Porat has been defending Alphabet’s increasingly conservative spending plans and pull-backs.
“As we reach for moonshots,” she told investors on a financial results conference call, “it’s inevitable that there will be course corrections along the way.” She called some of the shifting priorities and cutbacks “taking a pause” in some areas of business to “lay the foundation for a stronger future.”
For Google Fiber, that is coming in a number of different directions.
The company this week announced it is pulling back on offering cable television service in its new markets, including Louisville, Ky., and San Antonio, Tex., and is raising rates $20-30 a month for bundled customers in areas where television service is still being sold.
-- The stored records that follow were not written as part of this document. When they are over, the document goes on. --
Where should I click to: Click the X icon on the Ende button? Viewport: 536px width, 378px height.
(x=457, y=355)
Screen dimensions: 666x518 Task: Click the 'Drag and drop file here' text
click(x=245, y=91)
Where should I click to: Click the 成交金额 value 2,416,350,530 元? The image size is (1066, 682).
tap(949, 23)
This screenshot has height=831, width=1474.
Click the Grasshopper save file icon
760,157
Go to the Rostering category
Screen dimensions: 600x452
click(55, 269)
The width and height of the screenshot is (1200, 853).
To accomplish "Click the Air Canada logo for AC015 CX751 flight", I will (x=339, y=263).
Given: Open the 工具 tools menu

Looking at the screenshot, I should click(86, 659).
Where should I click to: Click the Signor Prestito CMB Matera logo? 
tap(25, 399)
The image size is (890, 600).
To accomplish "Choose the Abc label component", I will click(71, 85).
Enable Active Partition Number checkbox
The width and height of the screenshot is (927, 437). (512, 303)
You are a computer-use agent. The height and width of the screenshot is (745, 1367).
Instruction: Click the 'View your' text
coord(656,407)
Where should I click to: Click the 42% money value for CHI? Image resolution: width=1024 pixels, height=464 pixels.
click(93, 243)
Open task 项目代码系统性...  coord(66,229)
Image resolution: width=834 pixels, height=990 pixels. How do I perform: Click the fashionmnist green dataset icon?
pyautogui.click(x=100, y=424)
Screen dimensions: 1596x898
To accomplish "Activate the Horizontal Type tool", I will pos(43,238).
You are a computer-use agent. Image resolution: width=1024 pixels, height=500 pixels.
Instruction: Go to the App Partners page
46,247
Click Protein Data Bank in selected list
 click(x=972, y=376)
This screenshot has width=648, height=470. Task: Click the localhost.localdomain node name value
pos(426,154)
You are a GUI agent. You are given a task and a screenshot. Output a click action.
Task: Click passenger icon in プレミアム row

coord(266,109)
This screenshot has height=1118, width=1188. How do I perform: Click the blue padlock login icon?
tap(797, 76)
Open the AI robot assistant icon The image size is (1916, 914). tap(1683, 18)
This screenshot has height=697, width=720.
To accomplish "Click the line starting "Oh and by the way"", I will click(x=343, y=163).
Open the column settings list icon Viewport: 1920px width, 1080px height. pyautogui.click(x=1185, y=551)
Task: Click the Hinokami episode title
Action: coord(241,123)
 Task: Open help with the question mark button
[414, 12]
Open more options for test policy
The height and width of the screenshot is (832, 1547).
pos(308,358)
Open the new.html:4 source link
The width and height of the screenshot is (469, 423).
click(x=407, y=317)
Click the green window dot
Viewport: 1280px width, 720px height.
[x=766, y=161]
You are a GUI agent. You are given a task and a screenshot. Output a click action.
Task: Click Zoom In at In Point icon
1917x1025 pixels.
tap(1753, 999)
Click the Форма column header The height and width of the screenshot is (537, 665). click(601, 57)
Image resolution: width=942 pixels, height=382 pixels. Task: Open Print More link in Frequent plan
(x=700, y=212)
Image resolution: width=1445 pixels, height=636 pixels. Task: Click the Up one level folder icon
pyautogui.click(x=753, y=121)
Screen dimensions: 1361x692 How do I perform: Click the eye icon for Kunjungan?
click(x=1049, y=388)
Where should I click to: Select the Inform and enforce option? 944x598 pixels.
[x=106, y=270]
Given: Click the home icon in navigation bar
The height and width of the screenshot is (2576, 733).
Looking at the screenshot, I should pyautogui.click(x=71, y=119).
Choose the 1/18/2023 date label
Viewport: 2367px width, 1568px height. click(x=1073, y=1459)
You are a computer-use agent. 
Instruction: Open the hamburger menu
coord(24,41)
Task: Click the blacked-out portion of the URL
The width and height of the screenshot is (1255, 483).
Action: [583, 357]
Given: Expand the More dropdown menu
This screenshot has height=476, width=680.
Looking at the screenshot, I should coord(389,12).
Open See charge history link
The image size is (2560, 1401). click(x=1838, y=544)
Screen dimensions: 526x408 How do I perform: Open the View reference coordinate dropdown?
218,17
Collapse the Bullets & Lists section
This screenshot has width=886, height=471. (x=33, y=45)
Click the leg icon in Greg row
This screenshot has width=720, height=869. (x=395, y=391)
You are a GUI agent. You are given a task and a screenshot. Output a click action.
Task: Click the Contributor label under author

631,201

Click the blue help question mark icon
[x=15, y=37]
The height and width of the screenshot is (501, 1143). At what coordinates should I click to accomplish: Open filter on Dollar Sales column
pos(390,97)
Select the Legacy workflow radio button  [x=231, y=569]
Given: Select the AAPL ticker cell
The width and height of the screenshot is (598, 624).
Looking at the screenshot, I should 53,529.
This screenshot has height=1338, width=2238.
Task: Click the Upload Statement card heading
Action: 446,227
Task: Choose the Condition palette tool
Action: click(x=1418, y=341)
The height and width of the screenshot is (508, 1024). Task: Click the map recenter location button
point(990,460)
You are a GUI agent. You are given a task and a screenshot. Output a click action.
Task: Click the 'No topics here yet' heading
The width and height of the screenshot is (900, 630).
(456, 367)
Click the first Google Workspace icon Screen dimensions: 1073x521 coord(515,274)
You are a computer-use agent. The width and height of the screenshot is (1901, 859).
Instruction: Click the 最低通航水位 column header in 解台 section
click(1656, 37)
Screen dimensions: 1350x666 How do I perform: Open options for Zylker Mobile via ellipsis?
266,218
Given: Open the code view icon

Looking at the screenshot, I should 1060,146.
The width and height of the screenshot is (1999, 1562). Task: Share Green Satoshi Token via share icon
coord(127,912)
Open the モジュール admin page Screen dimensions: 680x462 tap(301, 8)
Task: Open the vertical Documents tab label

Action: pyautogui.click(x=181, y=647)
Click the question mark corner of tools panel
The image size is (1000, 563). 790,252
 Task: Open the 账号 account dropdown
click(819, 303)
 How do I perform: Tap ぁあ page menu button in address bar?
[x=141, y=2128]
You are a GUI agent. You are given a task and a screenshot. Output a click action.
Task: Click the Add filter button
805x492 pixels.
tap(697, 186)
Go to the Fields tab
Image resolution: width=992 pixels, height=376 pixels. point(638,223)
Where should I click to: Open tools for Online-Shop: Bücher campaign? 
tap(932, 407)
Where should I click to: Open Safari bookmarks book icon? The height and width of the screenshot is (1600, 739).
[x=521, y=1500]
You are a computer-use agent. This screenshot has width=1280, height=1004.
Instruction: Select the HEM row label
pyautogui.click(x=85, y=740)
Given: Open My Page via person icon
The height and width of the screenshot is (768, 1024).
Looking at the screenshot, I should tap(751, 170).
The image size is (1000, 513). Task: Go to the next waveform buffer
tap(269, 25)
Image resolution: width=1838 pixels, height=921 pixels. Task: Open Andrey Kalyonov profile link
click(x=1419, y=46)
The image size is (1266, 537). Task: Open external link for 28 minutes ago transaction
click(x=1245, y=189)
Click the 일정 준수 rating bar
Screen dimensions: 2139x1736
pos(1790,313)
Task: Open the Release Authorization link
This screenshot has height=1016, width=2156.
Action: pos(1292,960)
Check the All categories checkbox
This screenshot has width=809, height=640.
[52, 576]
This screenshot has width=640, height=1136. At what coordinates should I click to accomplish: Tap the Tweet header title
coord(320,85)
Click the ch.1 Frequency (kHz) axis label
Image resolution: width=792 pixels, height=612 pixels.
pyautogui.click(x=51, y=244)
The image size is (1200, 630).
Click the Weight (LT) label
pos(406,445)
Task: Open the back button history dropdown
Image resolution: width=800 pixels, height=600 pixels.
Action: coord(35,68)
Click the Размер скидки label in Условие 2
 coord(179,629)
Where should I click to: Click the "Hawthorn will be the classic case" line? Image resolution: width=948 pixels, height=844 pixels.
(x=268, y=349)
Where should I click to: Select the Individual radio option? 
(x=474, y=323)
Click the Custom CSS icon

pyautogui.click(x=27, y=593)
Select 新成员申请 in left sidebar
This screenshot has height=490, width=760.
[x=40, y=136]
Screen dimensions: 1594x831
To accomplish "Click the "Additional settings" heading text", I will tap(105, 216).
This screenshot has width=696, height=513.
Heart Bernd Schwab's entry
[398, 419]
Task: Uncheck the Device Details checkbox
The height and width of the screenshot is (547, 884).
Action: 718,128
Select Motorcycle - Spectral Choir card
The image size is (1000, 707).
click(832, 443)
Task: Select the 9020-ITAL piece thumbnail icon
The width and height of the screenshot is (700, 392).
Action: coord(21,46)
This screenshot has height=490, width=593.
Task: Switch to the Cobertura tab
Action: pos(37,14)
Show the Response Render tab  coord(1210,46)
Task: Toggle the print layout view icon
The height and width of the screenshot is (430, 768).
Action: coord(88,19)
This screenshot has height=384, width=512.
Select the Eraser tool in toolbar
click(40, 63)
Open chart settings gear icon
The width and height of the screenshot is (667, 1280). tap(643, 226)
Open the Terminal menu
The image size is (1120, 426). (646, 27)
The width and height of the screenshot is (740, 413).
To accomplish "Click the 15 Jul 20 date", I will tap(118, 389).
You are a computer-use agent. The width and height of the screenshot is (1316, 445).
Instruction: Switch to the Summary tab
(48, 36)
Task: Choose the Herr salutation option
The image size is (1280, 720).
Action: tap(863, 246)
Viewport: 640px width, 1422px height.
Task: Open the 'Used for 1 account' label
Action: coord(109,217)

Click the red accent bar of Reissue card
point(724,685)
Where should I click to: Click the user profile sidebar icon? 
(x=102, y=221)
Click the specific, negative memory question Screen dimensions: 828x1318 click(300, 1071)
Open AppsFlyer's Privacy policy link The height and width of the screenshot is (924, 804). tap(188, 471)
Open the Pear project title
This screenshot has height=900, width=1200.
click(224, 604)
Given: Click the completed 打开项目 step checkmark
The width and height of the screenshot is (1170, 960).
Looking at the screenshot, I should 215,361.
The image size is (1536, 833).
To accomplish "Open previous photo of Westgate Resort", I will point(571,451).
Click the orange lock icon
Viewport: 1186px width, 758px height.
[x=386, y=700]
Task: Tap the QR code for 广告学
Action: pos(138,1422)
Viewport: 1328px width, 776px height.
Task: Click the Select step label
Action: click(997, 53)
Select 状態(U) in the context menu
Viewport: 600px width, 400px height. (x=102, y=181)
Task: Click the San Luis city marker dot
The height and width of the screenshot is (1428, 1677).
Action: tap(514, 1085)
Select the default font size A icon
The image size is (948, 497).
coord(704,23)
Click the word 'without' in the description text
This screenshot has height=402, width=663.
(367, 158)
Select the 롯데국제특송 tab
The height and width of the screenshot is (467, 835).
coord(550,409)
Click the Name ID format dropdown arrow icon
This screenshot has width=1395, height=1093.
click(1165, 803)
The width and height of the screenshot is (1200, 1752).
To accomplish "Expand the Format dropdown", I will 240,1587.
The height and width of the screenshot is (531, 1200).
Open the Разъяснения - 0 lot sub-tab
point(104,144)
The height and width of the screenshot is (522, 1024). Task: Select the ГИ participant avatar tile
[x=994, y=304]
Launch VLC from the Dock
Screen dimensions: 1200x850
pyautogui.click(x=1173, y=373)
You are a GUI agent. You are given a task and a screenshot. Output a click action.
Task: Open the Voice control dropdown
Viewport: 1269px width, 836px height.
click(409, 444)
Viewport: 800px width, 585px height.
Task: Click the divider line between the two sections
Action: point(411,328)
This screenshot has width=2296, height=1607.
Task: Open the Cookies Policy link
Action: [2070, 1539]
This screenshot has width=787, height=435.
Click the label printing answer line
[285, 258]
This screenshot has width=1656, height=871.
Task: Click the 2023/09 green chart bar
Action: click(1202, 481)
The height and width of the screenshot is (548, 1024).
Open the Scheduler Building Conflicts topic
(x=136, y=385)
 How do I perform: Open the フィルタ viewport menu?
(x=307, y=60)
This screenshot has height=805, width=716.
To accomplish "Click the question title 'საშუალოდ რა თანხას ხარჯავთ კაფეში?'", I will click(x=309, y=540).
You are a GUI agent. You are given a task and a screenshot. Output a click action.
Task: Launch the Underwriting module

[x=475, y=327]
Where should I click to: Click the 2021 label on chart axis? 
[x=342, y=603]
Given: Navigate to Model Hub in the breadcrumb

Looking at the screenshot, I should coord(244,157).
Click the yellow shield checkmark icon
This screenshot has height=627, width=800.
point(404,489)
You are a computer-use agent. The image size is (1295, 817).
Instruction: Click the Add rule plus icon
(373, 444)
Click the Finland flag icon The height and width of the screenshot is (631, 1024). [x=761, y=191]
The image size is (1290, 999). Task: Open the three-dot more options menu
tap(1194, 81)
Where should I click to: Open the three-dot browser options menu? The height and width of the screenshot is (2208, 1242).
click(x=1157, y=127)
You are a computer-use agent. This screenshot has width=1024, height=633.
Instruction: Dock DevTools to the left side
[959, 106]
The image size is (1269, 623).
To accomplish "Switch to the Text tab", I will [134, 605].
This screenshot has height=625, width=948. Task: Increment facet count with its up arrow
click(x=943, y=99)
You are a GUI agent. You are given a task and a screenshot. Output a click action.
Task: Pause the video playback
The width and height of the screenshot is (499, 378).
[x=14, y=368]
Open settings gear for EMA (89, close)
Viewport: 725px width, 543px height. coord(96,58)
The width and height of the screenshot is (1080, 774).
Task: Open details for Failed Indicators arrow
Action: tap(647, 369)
“The cost of providing TV programming continues to rise,” the company said in an email notifying customers of the rate increase. The price change will hit existing customers paying $130 a month for Fiber 1000Mbps service + TV. Current customers will pay $150 a month going forward. New customers will pay $10 more for the bundle – $160 a month.
“We’re not afraid to try new things as part of our normal way of doing business, focused on the end goal of getting superfast internet into people’s homes,” wrote head of sales and marketing for Google Access Cathy Fogler in a blog post.
Google Fiber has been a minor player in the cable television business, according to analysts, attracting around 54,000 customers nationwide as of December — only 24,000 more than it had in 2014.
As for the future, with Porat in charge of finances, it is likely Google will downscale expectations and rely on its acquisition of Webpass for future expansion, providing high-speed wireless internet to multi-dwelling apartments, condos, and businesses in dense urban areas. That eliminates costly fiber expansion to individual homes or businesses and is much less expensive to install and maintain.
Any plans for a major Google Fiber push in the future seems unlikely, considering Wall Street’s demands for Return On Investment are not easily tempered. That leaves independent local overbuilders with established ties to their communities the most likely to pick up where Google Fiber has left off. But even those are in short supply. Like any major project of this scope, the best option for getting fiber optics in your community, assuming the local cable or phone company isn’t doing it already, is to treat it as a public infrastructure project like water, sewer, roads or sidewalks.
Most cities were all too happy to compete for Google’s attention (and infrastructure investment). But now that is no longer likely, and many communities will have to decide for themselves which side of the digital divide they want to live in -- the side without 21st century broadband or the side that has elected to control their own broadband future and not wait for someone else to get the job done.